=== Data for the task ===

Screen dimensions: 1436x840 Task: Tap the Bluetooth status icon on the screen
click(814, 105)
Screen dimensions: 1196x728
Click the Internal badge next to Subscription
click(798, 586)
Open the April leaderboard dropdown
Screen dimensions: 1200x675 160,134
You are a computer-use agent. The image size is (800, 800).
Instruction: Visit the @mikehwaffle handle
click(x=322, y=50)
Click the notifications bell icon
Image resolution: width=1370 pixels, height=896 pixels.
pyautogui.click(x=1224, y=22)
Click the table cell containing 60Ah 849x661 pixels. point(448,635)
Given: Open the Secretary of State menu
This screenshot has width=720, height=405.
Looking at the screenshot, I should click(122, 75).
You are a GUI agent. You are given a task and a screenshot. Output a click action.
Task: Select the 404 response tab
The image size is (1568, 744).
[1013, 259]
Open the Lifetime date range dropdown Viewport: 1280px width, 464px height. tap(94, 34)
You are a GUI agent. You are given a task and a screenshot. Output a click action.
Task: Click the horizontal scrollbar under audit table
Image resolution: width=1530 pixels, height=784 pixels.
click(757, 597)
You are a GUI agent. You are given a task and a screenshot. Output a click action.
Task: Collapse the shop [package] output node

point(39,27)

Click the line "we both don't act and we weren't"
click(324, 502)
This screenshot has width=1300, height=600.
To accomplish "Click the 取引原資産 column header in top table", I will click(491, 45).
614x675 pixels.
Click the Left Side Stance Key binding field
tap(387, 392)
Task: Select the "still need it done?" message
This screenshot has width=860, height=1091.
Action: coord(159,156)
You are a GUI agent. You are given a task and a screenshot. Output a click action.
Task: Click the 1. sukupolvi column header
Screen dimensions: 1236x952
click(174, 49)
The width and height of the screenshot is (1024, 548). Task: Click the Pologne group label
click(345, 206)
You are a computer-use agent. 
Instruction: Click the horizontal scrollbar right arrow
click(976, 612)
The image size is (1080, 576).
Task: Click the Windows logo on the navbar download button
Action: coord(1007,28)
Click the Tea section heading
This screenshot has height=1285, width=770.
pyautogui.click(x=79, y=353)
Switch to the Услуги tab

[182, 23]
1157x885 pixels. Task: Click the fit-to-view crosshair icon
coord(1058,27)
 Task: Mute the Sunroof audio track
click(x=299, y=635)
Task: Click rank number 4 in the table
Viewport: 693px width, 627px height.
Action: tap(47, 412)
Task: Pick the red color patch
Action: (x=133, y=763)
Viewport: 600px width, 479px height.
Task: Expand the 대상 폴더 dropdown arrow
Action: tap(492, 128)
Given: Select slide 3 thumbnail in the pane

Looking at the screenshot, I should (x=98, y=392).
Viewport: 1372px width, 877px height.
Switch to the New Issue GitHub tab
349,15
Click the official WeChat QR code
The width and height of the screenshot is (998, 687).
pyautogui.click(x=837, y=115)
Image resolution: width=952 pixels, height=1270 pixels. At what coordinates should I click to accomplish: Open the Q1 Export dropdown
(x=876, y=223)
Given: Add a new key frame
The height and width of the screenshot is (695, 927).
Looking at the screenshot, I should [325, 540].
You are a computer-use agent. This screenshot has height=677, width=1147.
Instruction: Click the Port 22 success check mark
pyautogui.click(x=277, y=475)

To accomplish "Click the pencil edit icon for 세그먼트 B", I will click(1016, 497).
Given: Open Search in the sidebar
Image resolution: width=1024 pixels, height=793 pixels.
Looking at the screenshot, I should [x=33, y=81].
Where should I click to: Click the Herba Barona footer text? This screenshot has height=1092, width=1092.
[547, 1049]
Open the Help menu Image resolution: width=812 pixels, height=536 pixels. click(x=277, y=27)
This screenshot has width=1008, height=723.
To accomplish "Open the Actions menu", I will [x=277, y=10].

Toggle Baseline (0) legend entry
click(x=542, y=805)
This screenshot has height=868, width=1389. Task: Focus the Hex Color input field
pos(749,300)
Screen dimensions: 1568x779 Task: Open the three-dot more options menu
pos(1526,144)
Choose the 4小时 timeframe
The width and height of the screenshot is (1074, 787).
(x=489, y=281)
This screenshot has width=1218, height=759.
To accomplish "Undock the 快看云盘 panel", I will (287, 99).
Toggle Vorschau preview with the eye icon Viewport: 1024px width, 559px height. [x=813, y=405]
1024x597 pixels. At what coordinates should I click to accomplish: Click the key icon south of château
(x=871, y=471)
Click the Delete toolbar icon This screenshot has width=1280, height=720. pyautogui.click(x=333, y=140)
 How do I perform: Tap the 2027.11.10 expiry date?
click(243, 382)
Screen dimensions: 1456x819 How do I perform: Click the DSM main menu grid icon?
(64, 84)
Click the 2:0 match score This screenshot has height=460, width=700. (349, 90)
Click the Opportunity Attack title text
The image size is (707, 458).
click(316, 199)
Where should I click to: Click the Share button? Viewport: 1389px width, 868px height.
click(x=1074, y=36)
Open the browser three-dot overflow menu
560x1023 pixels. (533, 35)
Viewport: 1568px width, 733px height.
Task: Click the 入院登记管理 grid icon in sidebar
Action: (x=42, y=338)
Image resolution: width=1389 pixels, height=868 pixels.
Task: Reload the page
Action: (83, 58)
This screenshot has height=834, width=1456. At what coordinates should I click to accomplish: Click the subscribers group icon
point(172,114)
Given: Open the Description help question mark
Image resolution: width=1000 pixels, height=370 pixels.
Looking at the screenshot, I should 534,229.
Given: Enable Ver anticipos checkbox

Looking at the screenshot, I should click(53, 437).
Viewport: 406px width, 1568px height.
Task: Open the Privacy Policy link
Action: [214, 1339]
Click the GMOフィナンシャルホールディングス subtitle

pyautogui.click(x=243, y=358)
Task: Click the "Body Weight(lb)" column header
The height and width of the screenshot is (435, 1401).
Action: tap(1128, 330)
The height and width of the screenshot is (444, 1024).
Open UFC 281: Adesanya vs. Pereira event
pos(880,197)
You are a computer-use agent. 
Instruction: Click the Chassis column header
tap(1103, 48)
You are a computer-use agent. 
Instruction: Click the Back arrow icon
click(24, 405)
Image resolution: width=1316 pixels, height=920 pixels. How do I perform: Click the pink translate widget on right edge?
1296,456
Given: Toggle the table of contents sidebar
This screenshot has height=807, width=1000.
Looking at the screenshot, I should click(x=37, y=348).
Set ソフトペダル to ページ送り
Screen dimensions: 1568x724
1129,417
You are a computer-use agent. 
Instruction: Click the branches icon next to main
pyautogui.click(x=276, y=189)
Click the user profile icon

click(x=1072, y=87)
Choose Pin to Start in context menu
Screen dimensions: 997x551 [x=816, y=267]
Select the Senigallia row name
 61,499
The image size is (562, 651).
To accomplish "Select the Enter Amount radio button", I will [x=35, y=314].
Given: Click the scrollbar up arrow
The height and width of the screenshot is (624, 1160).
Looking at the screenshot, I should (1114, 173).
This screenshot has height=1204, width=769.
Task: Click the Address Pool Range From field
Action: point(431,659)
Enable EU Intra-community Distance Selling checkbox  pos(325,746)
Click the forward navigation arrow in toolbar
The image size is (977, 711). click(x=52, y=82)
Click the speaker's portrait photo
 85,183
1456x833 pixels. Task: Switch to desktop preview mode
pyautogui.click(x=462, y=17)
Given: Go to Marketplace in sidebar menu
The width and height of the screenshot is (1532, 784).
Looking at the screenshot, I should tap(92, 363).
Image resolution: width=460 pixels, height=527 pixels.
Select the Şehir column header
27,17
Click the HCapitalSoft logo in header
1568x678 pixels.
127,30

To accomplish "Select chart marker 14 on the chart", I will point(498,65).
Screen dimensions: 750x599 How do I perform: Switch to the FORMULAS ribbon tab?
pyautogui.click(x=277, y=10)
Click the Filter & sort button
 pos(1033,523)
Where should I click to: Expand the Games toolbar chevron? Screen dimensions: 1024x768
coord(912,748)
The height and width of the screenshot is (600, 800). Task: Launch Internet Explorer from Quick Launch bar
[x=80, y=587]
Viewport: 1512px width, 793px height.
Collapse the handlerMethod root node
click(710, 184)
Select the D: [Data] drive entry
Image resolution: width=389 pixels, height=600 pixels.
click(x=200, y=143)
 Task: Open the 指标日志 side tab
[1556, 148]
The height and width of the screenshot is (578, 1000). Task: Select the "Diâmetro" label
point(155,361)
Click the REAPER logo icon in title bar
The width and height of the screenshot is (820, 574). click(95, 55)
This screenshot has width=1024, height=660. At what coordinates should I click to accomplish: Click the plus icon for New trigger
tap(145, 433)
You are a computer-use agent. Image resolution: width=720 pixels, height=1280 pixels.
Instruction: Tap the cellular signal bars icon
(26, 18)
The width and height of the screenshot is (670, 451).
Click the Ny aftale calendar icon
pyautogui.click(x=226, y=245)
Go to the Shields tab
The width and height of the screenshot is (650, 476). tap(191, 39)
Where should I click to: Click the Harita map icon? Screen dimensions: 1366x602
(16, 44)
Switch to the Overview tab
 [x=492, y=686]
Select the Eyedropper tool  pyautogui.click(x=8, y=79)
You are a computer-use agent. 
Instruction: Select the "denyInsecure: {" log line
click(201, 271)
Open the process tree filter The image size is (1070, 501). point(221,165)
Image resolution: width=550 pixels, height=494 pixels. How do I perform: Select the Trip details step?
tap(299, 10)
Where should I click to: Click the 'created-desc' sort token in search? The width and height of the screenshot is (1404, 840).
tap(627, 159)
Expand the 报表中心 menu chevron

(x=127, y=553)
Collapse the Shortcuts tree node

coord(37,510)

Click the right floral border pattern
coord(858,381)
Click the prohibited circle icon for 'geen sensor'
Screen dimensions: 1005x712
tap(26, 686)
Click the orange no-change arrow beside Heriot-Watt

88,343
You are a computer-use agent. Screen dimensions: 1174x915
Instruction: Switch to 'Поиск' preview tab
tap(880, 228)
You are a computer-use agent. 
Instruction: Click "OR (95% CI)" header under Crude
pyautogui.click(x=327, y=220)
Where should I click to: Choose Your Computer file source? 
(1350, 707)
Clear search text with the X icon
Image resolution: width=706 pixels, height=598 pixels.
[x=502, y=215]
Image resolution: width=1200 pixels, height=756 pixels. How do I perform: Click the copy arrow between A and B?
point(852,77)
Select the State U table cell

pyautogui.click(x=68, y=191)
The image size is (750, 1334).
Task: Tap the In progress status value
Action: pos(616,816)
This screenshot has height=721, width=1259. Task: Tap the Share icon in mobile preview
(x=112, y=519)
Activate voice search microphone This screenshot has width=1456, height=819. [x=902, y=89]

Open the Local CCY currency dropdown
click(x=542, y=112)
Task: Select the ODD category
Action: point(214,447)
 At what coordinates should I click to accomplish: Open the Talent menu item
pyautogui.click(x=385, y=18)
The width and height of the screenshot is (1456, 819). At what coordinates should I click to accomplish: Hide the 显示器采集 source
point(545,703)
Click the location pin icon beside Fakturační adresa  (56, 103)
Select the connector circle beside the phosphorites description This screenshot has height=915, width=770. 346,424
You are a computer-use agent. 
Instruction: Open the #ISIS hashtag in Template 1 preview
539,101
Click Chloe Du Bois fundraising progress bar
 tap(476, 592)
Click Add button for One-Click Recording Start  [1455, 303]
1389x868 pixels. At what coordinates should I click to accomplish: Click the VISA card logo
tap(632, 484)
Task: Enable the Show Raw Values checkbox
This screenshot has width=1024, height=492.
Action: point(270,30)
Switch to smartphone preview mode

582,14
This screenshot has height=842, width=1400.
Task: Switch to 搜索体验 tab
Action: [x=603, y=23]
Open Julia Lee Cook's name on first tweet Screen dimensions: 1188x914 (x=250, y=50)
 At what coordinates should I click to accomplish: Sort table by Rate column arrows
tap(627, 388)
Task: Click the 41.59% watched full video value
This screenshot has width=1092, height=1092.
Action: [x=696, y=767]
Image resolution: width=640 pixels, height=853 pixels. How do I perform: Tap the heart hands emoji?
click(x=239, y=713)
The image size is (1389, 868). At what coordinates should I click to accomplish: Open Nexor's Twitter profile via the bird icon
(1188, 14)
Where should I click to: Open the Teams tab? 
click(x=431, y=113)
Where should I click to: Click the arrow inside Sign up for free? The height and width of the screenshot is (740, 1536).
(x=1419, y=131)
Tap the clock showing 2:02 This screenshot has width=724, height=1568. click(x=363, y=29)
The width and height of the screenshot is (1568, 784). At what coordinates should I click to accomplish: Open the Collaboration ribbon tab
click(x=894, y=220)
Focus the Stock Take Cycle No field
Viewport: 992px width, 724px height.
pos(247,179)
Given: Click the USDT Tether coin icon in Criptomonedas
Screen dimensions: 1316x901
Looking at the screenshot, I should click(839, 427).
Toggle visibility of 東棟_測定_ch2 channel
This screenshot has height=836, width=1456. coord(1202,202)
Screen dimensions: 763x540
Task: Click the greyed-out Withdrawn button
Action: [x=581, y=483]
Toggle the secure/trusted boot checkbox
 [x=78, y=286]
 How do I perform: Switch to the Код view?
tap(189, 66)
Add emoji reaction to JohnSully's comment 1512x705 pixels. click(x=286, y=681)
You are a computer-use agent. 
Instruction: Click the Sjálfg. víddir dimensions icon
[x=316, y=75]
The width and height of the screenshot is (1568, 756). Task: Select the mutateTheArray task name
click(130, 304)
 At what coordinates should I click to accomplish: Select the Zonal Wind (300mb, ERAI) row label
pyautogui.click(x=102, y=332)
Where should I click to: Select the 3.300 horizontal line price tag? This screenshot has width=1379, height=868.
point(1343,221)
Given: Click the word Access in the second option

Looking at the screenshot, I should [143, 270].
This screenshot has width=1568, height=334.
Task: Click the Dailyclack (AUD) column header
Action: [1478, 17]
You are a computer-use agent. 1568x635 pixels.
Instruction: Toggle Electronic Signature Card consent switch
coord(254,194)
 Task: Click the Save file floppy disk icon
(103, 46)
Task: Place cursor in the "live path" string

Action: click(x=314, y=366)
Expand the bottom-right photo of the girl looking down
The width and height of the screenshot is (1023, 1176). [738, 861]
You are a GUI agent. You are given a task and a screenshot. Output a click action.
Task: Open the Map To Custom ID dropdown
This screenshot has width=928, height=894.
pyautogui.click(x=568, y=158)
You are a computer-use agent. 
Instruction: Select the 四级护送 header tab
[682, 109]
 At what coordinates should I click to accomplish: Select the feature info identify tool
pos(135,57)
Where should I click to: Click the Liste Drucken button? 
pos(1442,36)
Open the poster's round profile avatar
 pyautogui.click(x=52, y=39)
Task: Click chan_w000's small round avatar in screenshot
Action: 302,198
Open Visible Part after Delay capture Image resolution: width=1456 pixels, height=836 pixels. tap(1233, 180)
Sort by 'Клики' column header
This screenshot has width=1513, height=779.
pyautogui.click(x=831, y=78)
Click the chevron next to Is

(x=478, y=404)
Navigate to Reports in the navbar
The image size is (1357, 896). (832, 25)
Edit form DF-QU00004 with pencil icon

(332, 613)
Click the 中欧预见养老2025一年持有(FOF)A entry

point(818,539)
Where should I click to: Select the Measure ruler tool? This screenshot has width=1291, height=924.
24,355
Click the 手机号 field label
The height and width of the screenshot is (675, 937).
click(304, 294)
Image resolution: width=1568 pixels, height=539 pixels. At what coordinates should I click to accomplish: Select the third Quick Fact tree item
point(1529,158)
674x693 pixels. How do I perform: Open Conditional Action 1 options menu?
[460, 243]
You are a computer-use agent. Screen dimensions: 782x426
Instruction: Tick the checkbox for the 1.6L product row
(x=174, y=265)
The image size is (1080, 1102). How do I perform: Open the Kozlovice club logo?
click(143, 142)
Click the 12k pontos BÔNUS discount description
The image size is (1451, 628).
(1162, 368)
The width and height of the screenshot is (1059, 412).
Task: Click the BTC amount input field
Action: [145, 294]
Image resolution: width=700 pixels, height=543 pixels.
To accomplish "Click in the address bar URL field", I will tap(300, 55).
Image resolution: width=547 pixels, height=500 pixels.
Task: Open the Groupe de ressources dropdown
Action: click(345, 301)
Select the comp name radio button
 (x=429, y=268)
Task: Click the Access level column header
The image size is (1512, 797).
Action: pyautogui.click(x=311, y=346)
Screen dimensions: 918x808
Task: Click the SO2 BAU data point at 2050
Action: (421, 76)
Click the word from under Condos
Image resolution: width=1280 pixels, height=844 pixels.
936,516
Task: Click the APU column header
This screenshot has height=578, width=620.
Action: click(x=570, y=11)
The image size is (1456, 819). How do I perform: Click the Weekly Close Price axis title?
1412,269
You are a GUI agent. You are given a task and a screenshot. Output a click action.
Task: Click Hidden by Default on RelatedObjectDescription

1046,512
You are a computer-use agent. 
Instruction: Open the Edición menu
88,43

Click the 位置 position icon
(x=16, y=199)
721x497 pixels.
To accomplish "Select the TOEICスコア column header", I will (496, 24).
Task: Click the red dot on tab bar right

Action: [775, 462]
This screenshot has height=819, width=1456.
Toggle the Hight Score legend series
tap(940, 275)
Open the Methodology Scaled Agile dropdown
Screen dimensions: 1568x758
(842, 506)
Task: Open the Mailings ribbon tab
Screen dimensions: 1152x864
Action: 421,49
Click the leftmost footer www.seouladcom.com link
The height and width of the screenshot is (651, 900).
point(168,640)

===

▸ Exercise task: Copy the lines above verbatim, beginning at the line that contains "Toggle Baseline (0) legend entry" and stopping after the line that contains "click(x=1074, y=36)".

▸ Full output:
Toggle Baseline (0) legend entry
click(x=542, y=805)
This screenshot has height=868, width=1389. Task: Focus the Hex Color input field
pos(749,300)
Screen dimensions: 1568x779 Task: Open the three-dot more options menu
pos(1526,144)
Choose the 4小时 timeframe
The width and height of the screenshot is (1074, 787).
(x=489, y=281)
This screenshot has width=1218, height=759.
To accomplish "Undock the 快看云盘 panel", I will (287, 99).
Toggle Vorschau preview with the eye icon Viewport: 1024px width, 559px height. [x=813, y=405]
1024x597 pixels. At what coordinates should I click to accomplish: Click the key icon south of château
(x=871, y=471)
Click the Delete toolbar icon This screenshot has width=1280, height=720. pyautogui.click(x=333, y=140)
 How do I perform: Tap the 2027.11.10 expiry date?
click(243, 382)
Screen dimensions: 1456x819 How do I perform: Click the DSM main menu grid icon?
(64, 84)
Click the 2:0 match score This screenshot has height=460, width=700. (349, 90)
Click the Opportunity Attack title text
The image size is (707, 458).
click(316, 199)
Where should I click to: Click the Share button? Viewport: 1389px width, 868px height.
click(x=1074, y=36)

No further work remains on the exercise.